Department of Health Technology and Informatics, Hong Kong Polytechnic University, Kowloon, Hong Kong.
Department of Ultrasound, Fifth Affiliated Hospital of Sun Yat-sen University, Zhuhai, China.
Acad Radiol. 2023 Sep;30 Suppl 1:S295-S304. doi: 10.1016/j.acra.2023.02.018. Epub 2023 Mar 25.
Accurate identification of risk information about fibrosis severity is crucial for clinical decision-making and clinical management of patients with chronic kidney disease (CKD). This study aimed to develop an ultrasound (US)-derived computer-aided diagnosis tool for identifying CKD patients at high risk of developing moderate-severe renal fibrosis, in order to optimize treatment regimens and follow-up strategies.
A total of 162 CKD patients undergoing renal biopsies and US examinations were prospectively enrolled and randomly divided into training (n = 114) and validation (n = 48) cohorts. A multivariate logistic regression approach was employed to develop the diagnostic tool named S-CKD for differentiating moderate-severe renal fibrosis from mild one in the training cohort by integrating the significant variables, which were screened out from demographic characteristics and conventional US features via the least absolute shrinkage and selection operator regression algorithm. The S-CKD was then deployed as both an online web-based and an offline document-based, easy-to-use auxiliary device. In both the training and validation cohorts, the S-CKD's diagnostic performance was evaluated through discrimination and calibration. The clinical benefit of using S-CKD was revealed by decision curve analysis (DCA) and clinical impact curves.

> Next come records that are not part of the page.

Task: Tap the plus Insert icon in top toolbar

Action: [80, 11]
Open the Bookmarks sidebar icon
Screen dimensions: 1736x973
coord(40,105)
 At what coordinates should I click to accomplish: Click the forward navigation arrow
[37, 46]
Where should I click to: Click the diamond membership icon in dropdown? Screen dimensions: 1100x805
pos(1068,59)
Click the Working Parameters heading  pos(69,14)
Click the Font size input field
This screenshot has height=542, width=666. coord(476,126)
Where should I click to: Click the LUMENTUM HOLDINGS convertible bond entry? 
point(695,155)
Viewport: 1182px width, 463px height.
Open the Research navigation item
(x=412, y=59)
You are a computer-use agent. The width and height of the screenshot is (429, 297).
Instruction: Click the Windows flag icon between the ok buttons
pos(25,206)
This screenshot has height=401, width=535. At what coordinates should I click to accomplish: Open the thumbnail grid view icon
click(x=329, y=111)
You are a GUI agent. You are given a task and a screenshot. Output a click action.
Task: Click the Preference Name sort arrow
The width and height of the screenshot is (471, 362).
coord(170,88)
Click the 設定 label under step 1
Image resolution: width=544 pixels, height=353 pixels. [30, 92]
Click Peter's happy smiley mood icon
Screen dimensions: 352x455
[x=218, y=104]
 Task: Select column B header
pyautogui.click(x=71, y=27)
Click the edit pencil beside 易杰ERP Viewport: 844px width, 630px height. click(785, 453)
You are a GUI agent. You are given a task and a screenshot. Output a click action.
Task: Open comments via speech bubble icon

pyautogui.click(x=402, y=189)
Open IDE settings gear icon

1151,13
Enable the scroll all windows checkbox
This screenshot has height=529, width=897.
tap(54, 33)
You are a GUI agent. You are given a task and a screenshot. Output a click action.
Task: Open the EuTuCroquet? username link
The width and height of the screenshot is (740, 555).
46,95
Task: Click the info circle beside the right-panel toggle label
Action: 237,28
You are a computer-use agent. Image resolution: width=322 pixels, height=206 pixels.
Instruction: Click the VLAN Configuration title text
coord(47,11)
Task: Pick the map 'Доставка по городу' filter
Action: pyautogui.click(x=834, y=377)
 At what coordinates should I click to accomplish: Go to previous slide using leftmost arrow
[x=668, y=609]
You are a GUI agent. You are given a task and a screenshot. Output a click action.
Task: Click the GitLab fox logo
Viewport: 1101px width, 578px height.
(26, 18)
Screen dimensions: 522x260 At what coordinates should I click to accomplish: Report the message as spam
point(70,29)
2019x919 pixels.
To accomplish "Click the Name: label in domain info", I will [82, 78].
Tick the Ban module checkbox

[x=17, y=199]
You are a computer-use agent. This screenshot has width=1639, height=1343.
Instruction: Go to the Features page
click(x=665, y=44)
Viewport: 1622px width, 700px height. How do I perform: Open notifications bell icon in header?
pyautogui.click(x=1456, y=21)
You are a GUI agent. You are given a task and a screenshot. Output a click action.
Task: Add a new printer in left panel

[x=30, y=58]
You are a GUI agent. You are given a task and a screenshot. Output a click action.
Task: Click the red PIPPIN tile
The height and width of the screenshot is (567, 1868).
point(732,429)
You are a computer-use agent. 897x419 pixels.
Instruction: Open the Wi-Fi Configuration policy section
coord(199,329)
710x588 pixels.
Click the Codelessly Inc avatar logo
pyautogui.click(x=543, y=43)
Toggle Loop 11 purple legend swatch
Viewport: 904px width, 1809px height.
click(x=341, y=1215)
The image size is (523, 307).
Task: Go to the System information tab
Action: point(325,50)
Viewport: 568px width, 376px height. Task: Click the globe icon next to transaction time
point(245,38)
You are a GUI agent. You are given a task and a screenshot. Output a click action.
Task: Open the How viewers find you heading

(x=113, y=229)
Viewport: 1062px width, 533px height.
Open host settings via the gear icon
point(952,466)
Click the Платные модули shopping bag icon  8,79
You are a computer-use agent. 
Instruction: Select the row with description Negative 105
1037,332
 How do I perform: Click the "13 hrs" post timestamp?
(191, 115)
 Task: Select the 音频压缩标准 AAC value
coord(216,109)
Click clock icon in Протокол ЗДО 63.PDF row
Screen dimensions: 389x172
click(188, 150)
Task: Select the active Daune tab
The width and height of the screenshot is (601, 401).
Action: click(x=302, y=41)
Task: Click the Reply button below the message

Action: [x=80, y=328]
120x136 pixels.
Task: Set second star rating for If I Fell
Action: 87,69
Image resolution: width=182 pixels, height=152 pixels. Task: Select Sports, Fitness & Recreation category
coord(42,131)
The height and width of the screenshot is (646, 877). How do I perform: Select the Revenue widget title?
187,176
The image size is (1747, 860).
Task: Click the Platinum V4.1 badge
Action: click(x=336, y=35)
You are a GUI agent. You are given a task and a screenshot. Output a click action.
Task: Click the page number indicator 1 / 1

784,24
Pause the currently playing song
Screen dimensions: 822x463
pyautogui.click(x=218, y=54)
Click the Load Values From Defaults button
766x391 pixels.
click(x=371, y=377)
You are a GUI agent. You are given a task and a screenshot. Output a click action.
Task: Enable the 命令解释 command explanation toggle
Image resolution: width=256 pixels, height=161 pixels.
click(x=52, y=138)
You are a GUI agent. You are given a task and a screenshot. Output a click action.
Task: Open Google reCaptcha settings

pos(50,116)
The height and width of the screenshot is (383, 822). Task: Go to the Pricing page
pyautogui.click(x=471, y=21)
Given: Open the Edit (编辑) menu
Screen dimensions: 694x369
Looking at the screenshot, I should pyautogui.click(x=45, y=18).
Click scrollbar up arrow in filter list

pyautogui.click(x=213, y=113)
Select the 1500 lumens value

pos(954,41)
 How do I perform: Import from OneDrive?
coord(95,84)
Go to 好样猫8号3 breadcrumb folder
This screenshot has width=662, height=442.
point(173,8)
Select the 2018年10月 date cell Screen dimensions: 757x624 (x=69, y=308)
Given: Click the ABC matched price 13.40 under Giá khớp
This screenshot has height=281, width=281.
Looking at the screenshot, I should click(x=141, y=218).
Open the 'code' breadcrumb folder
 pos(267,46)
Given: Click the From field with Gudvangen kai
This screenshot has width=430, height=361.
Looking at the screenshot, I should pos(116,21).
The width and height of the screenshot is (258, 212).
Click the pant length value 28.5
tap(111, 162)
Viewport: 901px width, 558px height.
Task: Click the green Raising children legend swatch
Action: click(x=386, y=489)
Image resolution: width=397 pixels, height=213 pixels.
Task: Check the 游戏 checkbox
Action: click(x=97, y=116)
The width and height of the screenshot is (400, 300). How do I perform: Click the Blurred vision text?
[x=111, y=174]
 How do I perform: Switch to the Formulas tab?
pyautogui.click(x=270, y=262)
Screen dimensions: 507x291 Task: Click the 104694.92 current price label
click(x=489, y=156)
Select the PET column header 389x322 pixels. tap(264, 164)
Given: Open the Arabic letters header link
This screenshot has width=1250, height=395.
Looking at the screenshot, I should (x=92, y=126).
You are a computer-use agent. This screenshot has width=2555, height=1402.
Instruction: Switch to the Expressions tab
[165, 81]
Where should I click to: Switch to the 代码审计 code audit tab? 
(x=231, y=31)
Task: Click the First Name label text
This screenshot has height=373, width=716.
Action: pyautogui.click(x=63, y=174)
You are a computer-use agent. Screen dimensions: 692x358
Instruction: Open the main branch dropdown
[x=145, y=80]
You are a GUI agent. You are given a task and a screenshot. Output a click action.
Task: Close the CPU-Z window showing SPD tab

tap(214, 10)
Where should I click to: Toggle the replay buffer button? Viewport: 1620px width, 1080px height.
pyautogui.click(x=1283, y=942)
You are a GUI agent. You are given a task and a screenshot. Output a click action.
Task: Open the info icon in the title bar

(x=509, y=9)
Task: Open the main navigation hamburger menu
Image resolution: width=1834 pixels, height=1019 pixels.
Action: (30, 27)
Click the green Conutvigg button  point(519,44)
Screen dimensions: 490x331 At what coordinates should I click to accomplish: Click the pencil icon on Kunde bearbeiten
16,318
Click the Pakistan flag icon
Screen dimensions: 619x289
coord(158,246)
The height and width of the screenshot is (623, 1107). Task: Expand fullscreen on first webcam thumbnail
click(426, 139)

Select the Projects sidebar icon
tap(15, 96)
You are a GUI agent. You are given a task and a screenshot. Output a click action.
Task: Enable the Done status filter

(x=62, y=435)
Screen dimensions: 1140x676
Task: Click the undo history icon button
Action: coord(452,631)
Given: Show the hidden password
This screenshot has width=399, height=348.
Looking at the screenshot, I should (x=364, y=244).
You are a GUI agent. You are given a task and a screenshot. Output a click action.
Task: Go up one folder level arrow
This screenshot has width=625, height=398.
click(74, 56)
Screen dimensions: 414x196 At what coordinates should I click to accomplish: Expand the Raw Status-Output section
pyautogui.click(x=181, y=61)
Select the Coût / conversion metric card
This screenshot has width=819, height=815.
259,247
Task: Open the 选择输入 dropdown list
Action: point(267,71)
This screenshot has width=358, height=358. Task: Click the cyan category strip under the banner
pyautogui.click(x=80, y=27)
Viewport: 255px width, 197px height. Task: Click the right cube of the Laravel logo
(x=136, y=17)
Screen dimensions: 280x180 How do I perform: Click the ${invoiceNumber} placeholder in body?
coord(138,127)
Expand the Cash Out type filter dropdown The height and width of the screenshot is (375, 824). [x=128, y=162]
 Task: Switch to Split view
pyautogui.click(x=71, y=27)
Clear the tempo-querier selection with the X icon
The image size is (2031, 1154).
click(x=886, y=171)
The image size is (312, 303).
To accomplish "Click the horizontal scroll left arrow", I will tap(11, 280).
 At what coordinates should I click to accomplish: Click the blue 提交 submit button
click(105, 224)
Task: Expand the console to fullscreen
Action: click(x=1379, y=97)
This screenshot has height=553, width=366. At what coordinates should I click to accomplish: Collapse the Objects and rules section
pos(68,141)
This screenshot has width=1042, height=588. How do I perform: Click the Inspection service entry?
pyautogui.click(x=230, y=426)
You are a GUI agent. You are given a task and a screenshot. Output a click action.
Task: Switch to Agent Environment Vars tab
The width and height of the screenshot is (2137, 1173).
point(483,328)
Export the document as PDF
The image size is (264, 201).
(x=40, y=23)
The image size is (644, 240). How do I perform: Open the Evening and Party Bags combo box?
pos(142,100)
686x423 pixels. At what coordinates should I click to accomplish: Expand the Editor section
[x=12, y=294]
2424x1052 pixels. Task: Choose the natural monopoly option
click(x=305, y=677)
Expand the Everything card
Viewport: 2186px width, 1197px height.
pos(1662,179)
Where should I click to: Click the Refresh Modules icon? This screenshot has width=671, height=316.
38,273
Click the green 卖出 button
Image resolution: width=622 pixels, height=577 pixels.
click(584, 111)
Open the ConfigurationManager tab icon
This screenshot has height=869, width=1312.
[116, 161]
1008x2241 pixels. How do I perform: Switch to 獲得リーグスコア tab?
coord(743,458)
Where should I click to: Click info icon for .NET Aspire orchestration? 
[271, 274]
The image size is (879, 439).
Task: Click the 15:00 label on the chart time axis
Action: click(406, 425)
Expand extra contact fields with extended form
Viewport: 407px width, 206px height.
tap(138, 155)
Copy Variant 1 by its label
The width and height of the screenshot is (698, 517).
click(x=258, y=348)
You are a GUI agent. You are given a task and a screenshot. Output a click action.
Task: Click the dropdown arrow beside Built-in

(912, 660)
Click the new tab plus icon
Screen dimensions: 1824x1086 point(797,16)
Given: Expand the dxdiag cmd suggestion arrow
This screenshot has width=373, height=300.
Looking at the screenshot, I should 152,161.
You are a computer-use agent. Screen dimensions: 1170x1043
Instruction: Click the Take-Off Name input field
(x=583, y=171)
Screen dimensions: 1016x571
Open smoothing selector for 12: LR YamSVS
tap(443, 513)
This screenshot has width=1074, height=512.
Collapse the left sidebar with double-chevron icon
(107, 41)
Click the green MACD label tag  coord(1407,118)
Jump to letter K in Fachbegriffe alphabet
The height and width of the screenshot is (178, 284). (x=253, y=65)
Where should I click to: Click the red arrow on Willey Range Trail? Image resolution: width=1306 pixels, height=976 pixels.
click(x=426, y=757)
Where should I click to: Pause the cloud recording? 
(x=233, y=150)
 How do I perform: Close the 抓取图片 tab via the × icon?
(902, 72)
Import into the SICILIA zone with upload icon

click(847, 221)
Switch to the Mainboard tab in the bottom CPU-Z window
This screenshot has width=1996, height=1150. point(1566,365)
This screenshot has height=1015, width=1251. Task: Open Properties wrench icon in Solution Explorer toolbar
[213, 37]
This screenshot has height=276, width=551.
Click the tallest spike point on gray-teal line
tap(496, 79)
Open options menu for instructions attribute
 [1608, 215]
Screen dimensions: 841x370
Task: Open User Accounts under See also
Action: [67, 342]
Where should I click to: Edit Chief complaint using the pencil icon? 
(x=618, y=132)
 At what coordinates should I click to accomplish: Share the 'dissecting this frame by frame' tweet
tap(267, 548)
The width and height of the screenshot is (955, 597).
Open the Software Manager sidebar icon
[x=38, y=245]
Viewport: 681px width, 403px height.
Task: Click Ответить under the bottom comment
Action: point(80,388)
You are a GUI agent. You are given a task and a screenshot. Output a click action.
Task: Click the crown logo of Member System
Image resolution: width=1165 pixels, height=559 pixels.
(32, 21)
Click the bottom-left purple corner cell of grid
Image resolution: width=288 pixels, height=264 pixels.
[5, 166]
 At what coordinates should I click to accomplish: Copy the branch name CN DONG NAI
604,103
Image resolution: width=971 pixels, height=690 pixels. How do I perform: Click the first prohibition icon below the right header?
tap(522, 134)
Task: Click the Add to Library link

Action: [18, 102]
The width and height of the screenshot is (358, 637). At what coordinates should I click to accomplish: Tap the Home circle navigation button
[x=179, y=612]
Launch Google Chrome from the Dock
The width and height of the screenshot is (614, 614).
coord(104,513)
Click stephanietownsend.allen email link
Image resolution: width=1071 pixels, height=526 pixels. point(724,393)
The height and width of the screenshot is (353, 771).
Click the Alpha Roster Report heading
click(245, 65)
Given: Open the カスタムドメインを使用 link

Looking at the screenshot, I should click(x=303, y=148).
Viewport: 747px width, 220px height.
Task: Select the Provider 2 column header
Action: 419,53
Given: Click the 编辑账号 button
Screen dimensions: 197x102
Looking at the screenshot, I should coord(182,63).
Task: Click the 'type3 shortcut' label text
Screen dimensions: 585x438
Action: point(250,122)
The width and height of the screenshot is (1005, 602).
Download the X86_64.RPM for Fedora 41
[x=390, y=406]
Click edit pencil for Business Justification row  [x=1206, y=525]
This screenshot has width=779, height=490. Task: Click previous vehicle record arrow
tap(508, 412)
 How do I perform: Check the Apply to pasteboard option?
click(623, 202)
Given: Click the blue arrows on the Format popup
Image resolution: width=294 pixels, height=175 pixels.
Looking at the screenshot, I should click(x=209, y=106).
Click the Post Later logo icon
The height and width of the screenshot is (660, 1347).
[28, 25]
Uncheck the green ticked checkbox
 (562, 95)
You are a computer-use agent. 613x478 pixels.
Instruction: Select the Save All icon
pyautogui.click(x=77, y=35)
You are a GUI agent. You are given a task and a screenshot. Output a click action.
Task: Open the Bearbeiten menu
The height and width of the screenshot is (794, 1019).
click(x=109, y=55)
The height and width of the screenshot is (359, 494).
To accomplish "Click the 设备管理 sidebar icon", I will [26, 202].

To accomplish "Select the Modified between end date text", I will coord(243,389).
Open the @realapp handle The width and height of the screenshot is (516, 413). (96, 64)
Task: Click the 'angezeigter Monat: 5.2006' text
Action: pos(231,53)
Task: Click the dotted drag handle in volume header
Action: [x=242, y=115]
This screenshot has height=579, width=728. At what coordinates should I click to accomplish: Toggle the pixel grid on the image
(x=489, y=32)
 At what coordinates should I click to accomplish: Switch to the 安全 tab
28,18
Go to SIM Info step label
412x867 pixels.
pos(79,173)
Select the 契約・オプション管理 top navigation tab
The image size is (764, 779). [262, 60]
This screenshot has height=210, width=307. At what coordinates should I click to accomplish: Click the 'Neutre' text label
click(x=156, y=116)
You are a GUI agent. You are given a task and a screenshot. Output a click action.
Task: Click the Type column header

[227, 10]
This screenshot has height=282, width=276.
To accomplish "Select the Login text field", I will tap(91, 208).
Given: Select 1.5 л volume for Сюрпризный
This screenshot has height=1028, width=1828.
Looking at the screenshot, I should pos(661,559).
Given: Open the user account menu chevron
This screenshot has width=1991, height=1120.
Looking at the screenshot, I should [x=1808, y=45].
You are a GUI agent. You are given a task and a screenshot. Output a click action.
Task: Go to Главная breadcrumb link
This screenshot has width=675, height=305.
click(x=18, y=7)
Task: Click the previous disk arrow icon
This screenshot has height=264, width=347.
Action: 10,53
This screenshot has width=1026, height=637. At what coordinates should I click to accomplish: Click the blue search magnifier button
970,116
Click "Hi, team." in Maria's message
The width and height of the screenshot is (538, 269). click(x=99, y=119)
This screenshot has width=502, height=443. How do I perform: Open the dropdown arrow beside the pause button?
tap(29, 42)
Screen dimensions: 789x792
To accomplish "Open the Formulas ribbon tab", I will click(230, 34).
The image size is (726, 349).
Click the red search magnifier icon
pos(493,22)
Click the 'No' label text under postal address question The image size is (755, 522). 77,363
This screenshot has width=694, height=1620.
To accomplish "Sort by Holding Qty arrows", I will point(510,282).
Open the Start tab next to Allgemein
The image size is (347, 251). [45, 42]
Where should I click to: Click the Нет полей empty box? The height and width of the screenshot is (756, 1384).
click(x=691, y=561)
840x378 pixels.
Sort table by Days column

The proposed S-CKD achieved an area under the receiver operating characteristic curve of 0.84 (95% confidence interval (CI): 0.77-0.91) and 0.81 (95% CI: 0.68-0.94) in the training and validation cohorts, respectively, indicating satisfactory diagnosis performance. Results of the calibration curves showed that S-CKD has excellent predictive accuracy (Hosmer-Lemeshow test: training cohort, p = 0.497; validation cohort, p = 0.205). The DCA and clinical impact curves exhibited a high clinical application value of the S-CKD at a wide range of risk probabilities.
The S-CKD tool developed in this study is capable of discriminating between mild and moderate-severe renal fibrosis in patients with CKD and achieving promising clinical benefits, which may aid clinicians in personalizing medical decision-making and follow-up arrangement.
准确识别纤维化严重程度的风险信息对慢性肾脏病(CKD)患者的临床决策和临床管理至关重要。本研究旨在开发一种基于超声(US)的计算机辅助诊断工具,用于识别发生中重度肾纤维化风险较高的 CKD 患者,以优化治疗方案和随访策略。
前瞻性纳入并随机分配 162 例接受肾活检和 US 检查的 CKD 患者至训练队列(n=114)和验证队列(n=48)。采用多变量逻辑回归方法,通过最小绝对收缩和选择算子回归算法,筛选出人口统计学特征和常规 US 特征中的显著变量,建立了名为 S-CKD 的诊断工具,用于区分训练队列中中重度与轻度肾纤维化。然后,S-CKD 被开发为在线网络和离线文档两种易于使用的辅助工具。在训练和验证队列中,通过判别和校准评估 S-CKD 的诊断性能。通过决策曲线分析(DCA)和临床影响曲线揭示 S-CKD 的临床获益。
所提出的 S-CKD 在训练和验证队列中的受试者工作特征曲线下面积分别为 0.84(95%置信区间(CI):0.77-0.91)和 0.81(95% CI:0.68-0.94),表明具有良好的诊断性能。校准曲线结果表明,S-CKD 具有出色的预测准确性(Hosmer-Lemeshow 检验:训练队列,p=0.497;验证队列,p=0.205)。DCA 和临床影响曲线表明,S-CKD 在广泛的风险概率范围内具有较高的临床应用价值。
本研究开发的 S-CKD 工具能够区分 CKD 患者的轻度和中重度肾纤维化,并具有良好的临床获益,可能有助于临床医生制定个性化的医疗决策和随访安排。